The global health community could be “underreporting and under-recognizing” HIV prevalence as a cause of child death due to a growing gap between child and adult diagnosis and treatment, according to an expert panel who spoke in Washington, D.C. on Tuesday.
That under-recognition creates the “insidious effect” of less political and financial support for HIV programs that target children, Chip Lyons, president and CEO of the Elizabeth Glaser Pediatric AIDS Foundation, said at an event honoring the organization’s twenty-fifth anniversary.
One possible solution, U.S. Agency for International Development Administrator Rajiv Shah suggested, would be to invest more in mapping so global health programs and the national and sub-national governments they support can better “understand the market” for the services they seek to provide.
If donors and organizations can use mapping and data visualizations to identify where pregnant mothers and babies are not being served for HIV, Shah explained, then they can probably assume those populations are in need of a variety of other health services — many of which are complicated by the immune system deficiencies posed by HIV.
The USAID chief pointed out that with a better understanding and better visualizations of how and where maternal and child deaths occur, the health community can draw on the broad bipartisan and global support that has grown up around HIV programs — in particular, the President’s Emergency Plan for AIDS Relief — to use HIV diagnostics and childhood antiretroviral treatments as a “point of the spear” for an integrated package of health interventions that preferentially target women and children.
Deborah Birx, the Obama administration’s new global AIDS coordinator, found Shah’s mapping suggestion so compelling that she promised to leave the panel and get to work on building out PEPFAR’s mapping tools.
“We will go back today and work on that,” Birx said, calling the launch of a new mapping effort a “key announce-able” for an event on Wednesday which will highlight other programmatic shifts in USAID’s and its partners’ maternal and child health interventions.

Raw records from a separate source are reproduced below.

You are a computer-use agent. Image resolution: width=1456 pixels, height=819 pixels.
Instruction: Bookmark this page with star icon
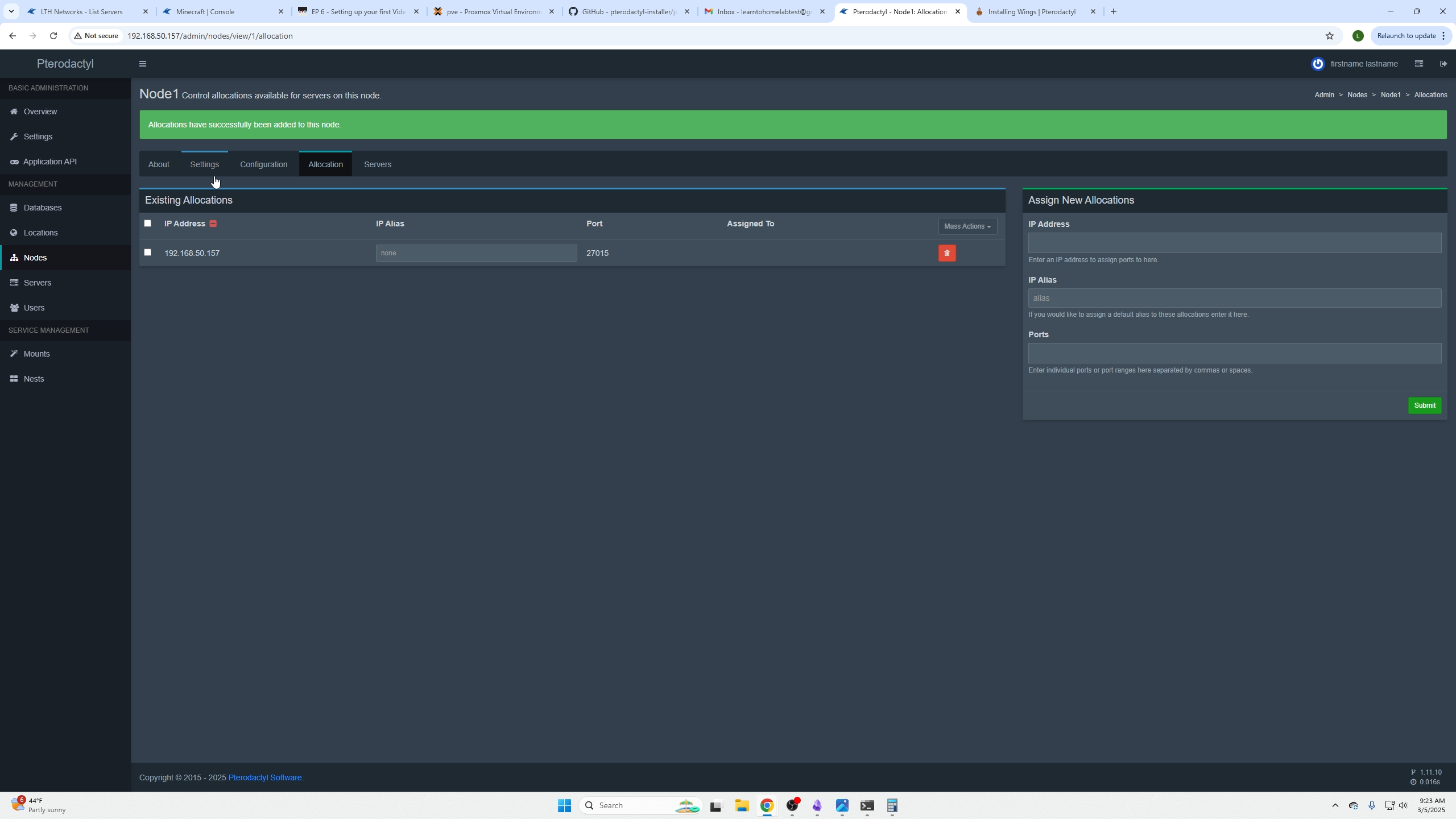click(x=1329, y=36)
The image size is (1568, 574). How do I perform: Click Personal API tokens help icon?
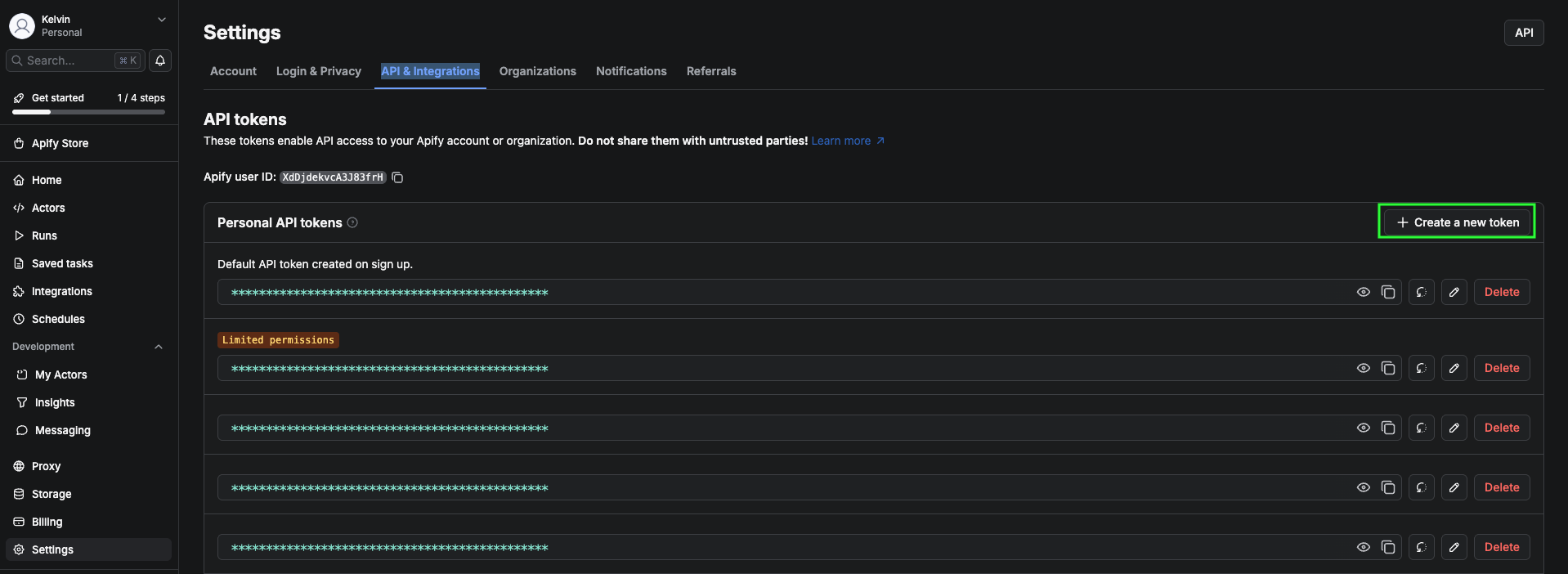[352, 222]
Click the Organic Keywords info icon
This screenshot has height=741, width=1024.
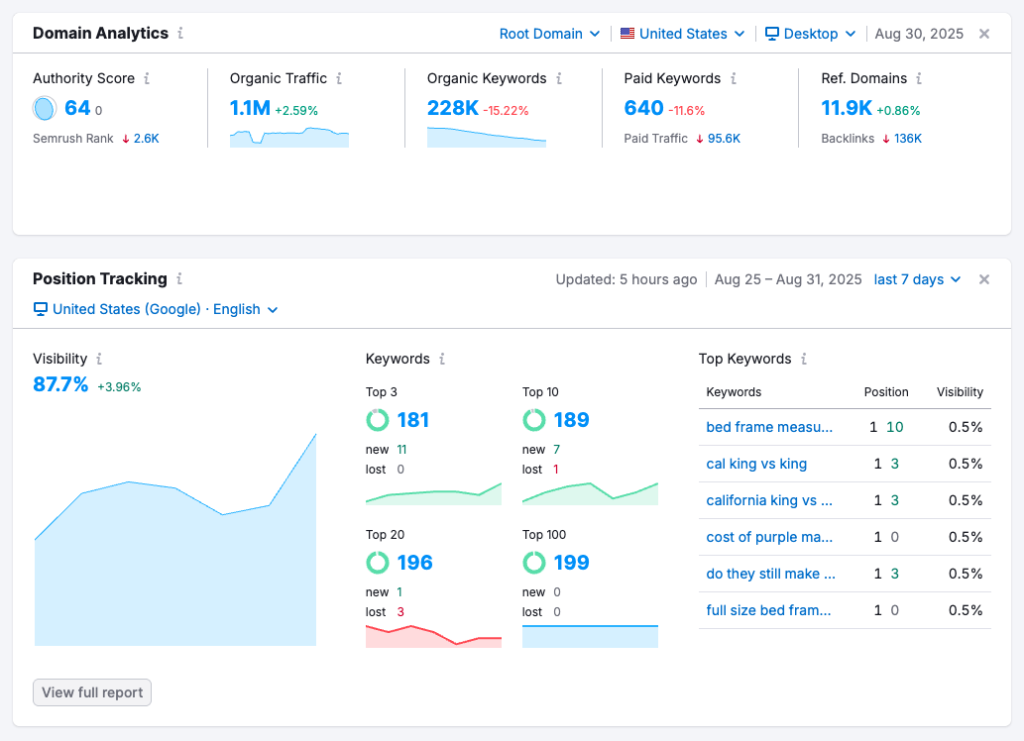(561, 78)
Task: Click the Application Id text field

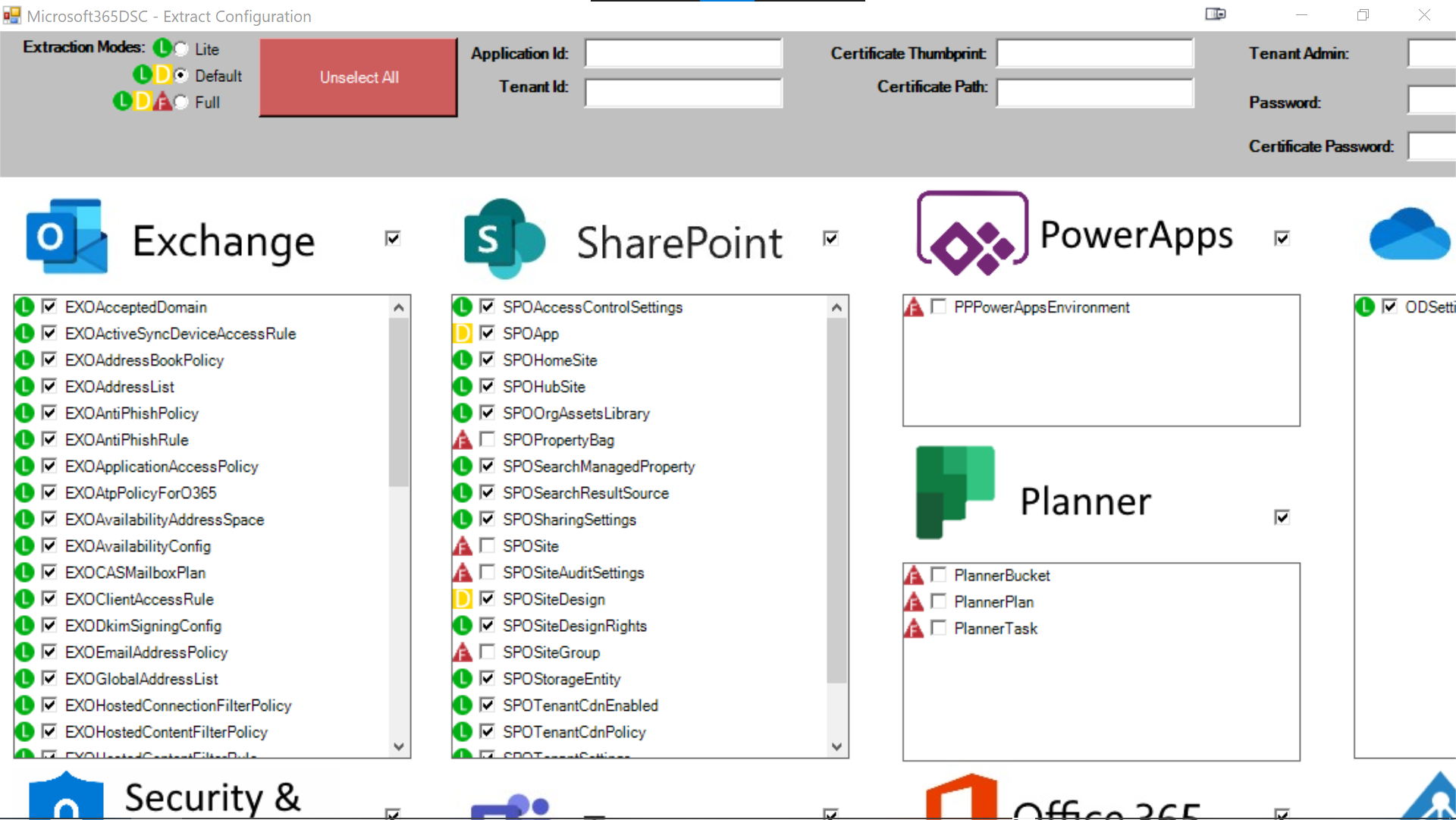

Despite PEPFAR’s and the Global Fund’s advances in the fight against HIV and AIDS, which Michael Gerson, the Washington Post columnist who moderated the panel, referred to as a “great success of science as a humane enterprise,” 58 percent of eligible adults receive antiretroviral treatments, while only 28 percent of eligible children do. 3.2 million children are currently living with HIV, and 2 million of them do not have access to treatment.
Children can be more difficult to diagnose, and the stigma associated with HIV in many parts of the world often dissuades parents from seeking testing and treatment.
That means, according to Lyons, that many of the children we believe to be dying of causes like diarrhea, pneumonia, and infections, are actually unreported and undiagnosed victims of HIV. If so, estimates placing HIV as the cause of 3 percent of under-five child mortality are actually too low, and could contribute to insufficient political support for childhood HIV funding, she added.